- Complete the following:
1. In the thread about splitting an OCaml parser, which tokens should the lighter lexer.mll read?
2. Format the stretch of the records from the line containing "Where should I click to: Select" through the line containing "Click the $16" as a JSON list of strings, one string per line, leaving out blank lines.

====== Selected passage

I am writing a front-end to parse a set of txt
files, each file contains a set of procedures
, for instance one txt file looks like:
Sub procedure1
...
End Sub
Sub procedure2
...
End Sub
...
syntax.ml
contains:
type ev = procedure_declaration list
type procedure_declaration =
{ procedure_name : string; procedure_body : procedure_body }
type procedure_body = ...
...
parser.mly
looks like:
%start main
%type <Syntax.ev> main
%%
main: procedure_declarations EOF { List.rev $1 }
procedure_declarations:
/* empty */ { [] }
| procedure_declarations procedure_declaration { $2 :: $1 }
procedure_declaration:
SUB name = procedure_name EOS
body = procedure_body
END SUB EOS
{ { procedure_name = name; procedure_body = body } }
...
Now, I would like to retrieve the parsing of procedure_declaration
(for the purpose of exception handling). That means, I want to create parser_pd.mly
and lexer_pd.mll
, and let parser.mly
call parser_pd.main
. Therefore, parser_pd.mly
looks like:
%start main
%type <Syntax.procedure_declaration> main
%%
main: procedure_declaration EOF { $1 };
...
As most of the content in previous parser.mly
should be moved into parser_pd.mly
, parser.mly
now should be much lighter than before and look like:
%start main
%type <Syntax.ev> main
%%
main: procedure_declarations EOF { List.rev $1 }
procedure_declarations:
/* empty */ { [] }
| procedure_declarations procedure_declaration { $2 :: $1 }
procedure_declaration:
SUB name = procedure_name EOS
??????
END SUB EOS
{ { procedure_name = name;
procedure_body = Parser_pd.main (Lexer_pd.token ??????) } }
The question is I don't know how to write the ??????
part, and lexer.mll
which should be light (as it only reads token END
, SUB
and EOS
, and lets contents treated by lexer_pd.mll
). Maybe some functions from the Lexing
module are needed?
Hope my question is clear... Could anyone help?
You write that you want to retrieve the parsing of procedure_declaration, but in your code, you only want to retrieve a procedure_body, so I'm assuming that's what you want.

============
====== Information supplied

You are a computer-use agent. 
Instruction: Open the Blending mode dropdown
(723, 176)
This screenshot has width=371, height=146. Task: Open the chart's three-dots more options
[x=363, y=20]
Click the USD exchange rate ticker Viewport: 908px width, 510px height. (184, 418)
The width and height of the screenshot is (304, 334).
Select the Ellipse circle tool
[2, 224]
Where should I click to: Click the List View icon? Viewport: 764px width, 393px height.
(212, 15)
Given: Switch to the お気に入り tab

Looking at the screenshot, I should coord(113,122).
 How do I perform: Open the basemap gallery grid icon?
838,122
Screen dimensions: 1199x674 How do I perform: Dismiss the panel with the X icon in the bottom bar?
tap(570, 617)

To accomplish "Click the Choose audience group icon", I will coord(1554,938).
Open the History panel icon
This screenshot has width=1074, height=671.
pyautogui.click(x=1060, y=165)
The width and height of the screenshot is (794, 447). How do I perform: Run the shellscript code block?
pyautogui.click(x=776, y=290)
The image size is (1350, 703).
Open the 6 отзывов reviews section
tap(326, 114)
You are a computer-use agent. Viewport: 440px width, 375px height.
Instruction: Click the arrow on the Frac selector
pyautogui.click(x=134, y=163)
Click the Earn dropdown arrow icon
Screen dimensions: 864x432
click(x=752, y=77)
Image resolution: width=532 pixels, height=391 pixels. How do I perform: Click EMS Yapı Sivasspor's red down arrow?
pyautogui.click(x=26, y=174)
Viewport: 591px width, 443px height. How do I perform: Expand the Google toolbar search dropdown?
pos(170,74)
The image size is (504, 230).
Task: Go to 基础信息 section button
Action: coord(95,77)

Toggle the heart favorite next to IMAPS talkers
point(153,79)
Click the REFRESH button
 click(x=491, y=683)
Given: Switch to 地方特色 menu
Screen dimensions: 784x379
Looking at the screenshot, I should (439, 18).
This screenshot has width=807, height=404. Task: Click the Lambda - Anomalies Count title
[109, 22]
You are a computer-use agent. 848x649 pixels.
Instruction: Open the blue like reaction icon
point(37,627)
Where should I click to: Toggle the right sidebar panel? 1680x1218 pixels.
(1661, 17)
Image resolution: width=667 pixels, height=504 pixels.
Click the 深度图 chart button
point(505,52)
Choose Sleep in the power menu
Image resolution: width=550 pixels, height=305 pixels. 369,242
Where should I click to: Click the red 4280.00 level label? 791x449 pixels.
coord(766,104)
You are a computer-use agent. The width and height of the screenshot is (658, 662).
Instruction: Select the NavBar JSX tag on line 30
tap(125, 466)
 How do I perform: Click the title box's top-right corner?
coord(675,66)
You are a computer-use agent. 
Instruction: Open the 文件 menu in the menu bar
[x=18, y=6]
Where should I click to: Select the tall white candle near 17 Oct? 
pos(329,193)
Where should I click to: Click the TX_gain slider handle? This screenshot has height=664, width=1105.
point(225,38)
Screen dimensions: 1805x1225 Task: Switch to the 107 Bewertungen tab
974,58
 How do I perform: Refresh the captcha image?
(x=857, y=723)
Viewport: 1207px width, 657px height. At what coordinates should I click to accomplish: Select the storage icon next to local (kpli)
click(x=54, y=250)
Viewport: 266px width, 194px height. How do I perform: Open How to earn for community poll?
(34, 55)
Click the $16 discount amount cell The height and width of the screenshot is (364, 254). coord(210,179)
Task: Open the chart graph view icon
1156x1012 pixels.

============

- Worked solutions:
1. END, SUB and EOS.

2.
[
  "Where should I click to: Select the tall white candle near 17 Oct? ",
  "pos(329,193)",
  "Where should I click to: Click the TX_gain slider handle? This screenshot has height=664, width=1105.",
  "point(225,38)",
  "Screen dimensions: 1805x1225 Task: Switch to the 107 Bewertungen tab",
  "974,58",
  " How do I perform: Refresh the captcha image?",
  "(x=857, y=723)",
  "Viewport: 1207px width, 657px height. At what coordinates should I click to accomplish: Select the storage icon next to local (kpli)",
  "click(x=54, y=250)",
  "Viewport: 266px width, 194px height. How do I perform: Open How to earn for community poll?",
  "(34, 55)",
  "Click the $16 discount amount cell The height and width of the screenshot is (364, 254). coord(210,179)"
]